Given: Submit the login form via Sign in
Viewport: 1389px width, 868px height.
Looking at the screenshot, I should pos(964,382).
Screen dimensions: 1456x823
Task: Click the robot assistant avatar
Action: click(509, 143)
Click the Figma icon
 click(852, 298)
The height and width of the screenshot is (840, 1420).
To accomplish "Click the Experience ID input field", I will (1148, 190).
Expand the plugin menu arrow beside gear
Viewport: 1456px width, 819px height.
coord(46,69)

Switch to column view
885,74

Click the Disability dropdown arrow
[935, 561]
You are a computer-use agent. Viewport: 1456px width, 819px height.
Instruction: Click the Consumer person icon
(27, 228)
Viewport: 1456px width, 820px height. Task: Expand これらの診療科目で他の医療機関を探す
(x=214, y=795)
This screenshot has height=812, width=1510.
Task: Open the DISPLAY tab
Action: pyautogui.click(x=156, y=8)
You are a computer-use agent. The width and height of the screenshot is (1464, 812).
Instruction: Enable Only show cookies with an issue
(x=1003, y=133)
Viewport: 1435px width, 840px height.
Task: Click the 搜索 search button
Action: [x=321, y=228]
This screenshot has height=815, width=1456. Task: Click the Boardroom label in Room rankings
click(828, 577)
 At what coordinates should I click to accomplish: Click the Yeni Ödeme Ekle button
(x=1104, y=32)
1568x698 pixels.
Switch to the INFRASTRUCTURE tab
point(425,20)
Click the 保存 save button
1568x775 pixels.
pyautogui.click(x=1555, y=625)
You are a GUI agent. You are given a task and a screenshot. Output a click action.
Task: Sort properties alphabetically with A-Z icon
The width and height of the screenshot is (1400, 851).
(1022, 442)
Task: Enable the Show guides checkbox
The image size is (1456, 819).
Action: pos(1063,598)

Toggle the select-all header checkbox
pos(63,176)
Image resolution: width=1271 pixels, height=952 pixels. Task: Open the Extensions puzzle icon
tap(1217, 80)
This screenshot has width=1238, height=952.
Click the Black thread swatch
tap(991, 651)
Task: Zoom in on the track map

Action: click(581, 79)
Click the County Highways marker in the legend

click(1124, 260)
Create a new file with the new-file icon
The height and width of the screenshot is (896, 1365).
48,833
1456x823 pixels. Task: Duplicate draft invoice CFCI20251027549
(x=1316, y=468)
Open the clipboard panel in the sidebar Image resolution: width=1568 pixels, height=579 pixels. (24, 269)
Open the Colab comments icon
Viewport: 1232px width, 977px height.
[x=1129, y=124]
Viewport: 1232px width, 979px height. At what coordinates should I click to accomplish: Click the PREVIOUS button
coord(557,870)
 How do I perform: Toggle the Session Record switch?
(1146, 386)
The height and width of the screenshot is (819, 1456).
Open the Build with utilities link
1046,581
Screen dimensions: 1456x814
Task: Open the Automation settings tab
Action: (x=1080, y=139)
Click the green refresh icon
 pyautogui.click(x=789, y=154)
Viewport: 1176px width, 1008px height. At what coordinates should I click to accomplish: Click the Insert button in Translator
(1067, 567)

-=-=-=-=-

→ WORK INSTRUCTIONS
Your answer should be the lines from the one that contains "1456x823 pixels. Task: Duplicate" through the last line of the material, copied exactly.

→ TASK ANSWER
1456x823 pixels. Task: Duplicate draft invoice CFCI20251027549
(x=1316, y=468)
Open the clipboard panel in the sidebar Image resolution: width=1568 pixels, height=579 pixels. (24, 269)
Open the Colab comments icon
Viewport: 1232px width, 977px height.
[x=1129, y=124]
Viewport: 1232px width, 979px height. At what coordinates should I click to accomplish: Click the PREVIOUS button
coord(557,870)
 How do I perform: Toggle the Session Record switch?
(1146, 386)
The height and width of the screenshot is (819, 1456).
Open the Build with utilities link
1046,581
Screen dimensions: 1456x814
Task: Open the Automation settings tab
Action: (x=1080, y=139)
Click the green refresh icon
 pyautogui.click(x=789, y=154)
Viewport: 1176px width, 1008px height. At what coordinates should I click to accomplish: Click the Insert button in Translator
(1067, 567)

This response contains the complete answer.